Change to use apex for better fp16 and multi-gpu support #116

FDecaYed · 2018-12-12T01:37:25Z

Hi there,

This PR includes changes to improve FP16 and multi-gpu performance. We get over 3.5x performance increase on Tesla V100 across all examples.

NVIDIA Apex(https://github.com/NVIDIA/apex) is added as a new dependency. It fixed issues with existing fp16 implementation(for example not converting loss/grad to float before scaling) as well as provide a more efficient implementation.

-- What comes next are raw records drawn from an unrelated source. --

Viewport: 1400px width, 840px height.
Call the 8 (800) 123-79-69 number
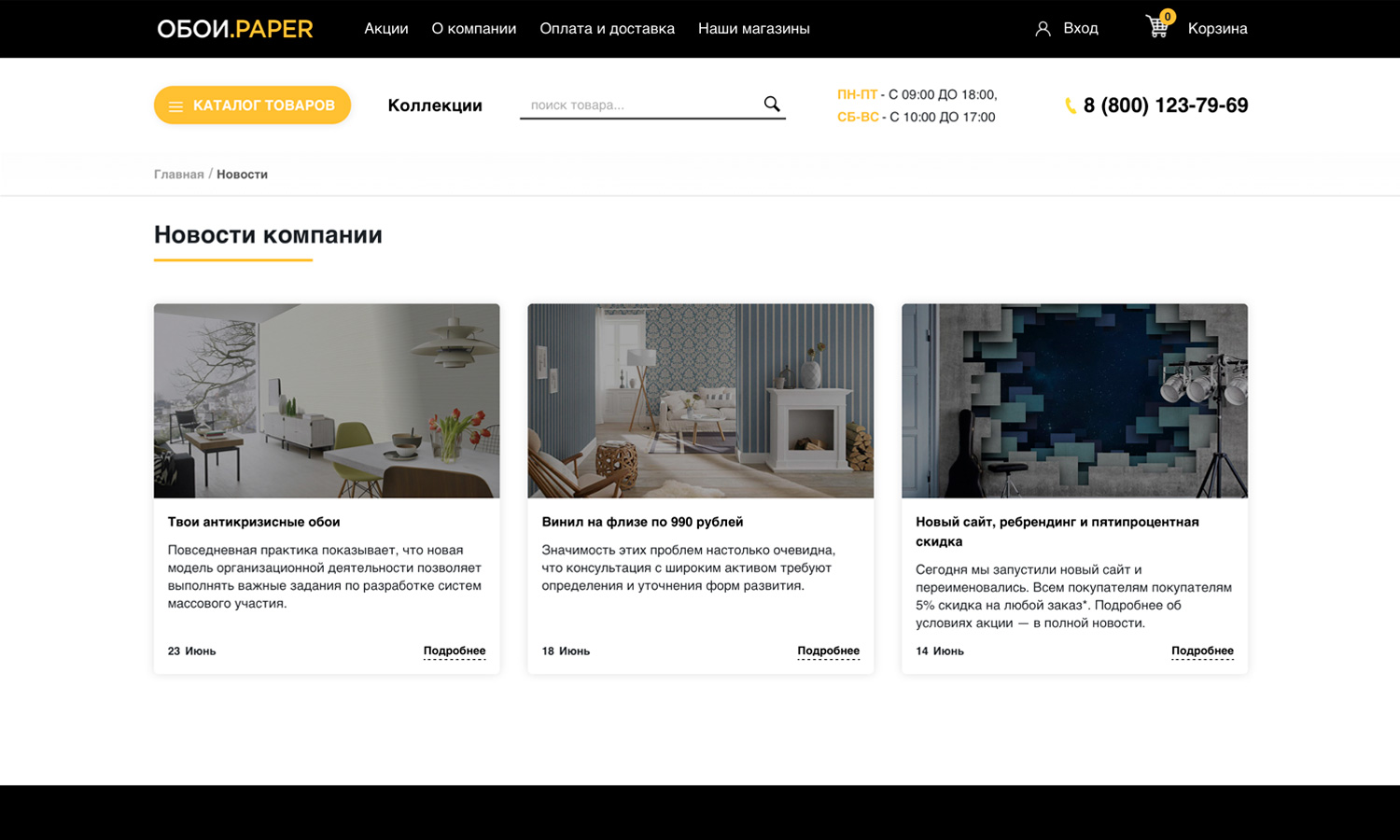pyautogui.click(x=1166, y=105)
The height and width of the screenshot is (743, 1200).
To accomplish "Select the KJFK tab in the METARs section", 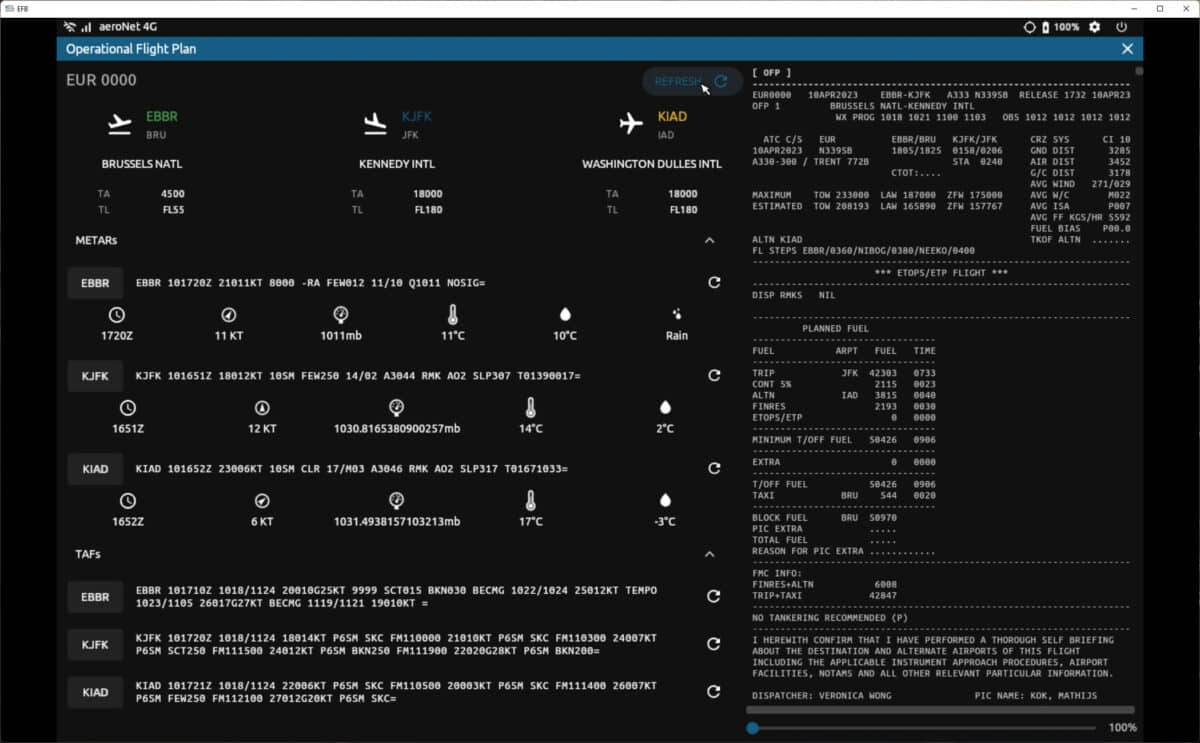I will [x=94, y=375].
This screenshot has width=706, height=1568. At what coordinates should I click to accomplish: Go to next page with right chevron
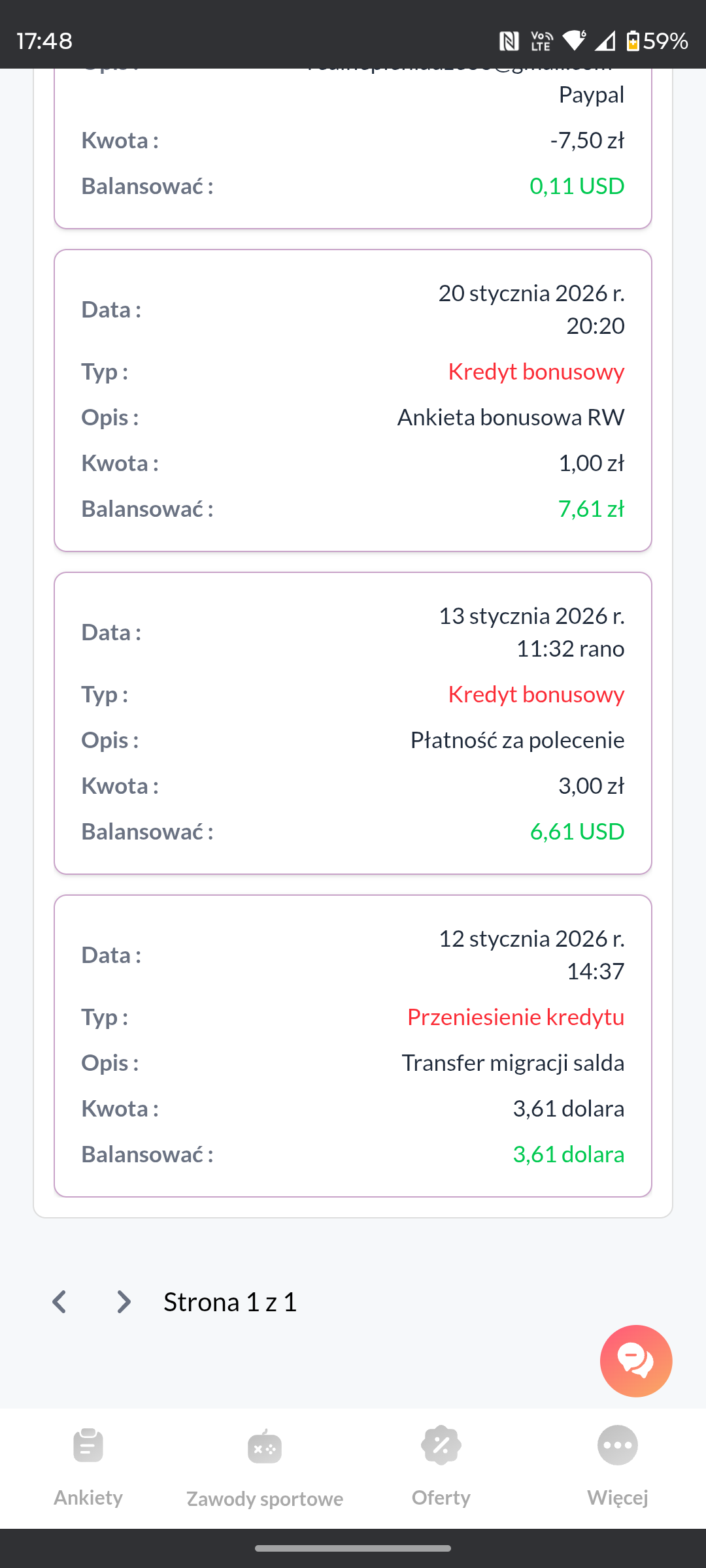(x=123, y=1302)
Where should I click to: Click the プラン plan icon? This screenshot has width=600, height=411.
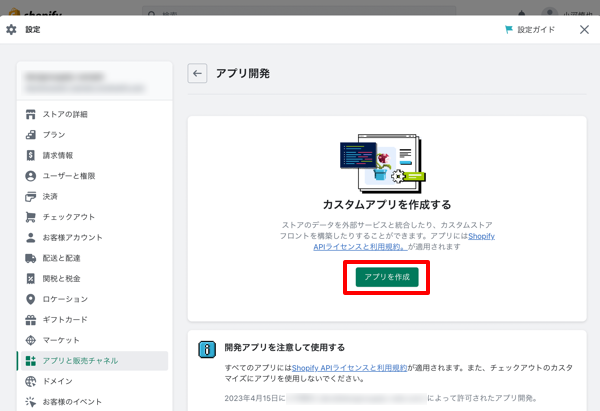[31, 134]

Below is test results we run on MRPC and SQuAD examples. All test baselines(before numbers) are fp32, since we found it actually is the best performing config. Reason being optimizer is forced on cpu under fp16.
The after numbers are running with --fp16 after this PR. All tests done on single tesla V100 16GB.
MRPC on BERT-base:

before: 109 seconds, 9GB memory needed
after: 27 seconds, 5.5GB
speedup: 4x

SQuAD on BERT-base:

before: 90 minutes, 12.5GB
after: 24 minutes, 7.5GB
speedup: 3.75x

SQuAD on BERT-large:

before: 250 minutes, 15GB, with --train_batch_size 24 --gradient_accumulation_steps 6
after: 68 minutes, 14.5GB, with --train_batch_size 24 --gradient_accumulation_steps 3
speedup: 3.68x

optimize_on_cpu option is also removed entirely from code since I can't find any situation where it is faster than gradient_accumulation_steps. Of course assuming at least batch 1 can fit into GPU memory.

thomwolf · 2018-12-12T09:52:29Z

That's really awesome! I love the work you guys did on apex and I would be super happy to have an 'official' implementation of BERT using apex (plus it showcases all the major modules: FusedAdam, FusedLayerNorm, 16bits, distributed optimizer...). And the speed improvement is impressive, fine-tuning BERT-large on SQuAD in 1h is amazing!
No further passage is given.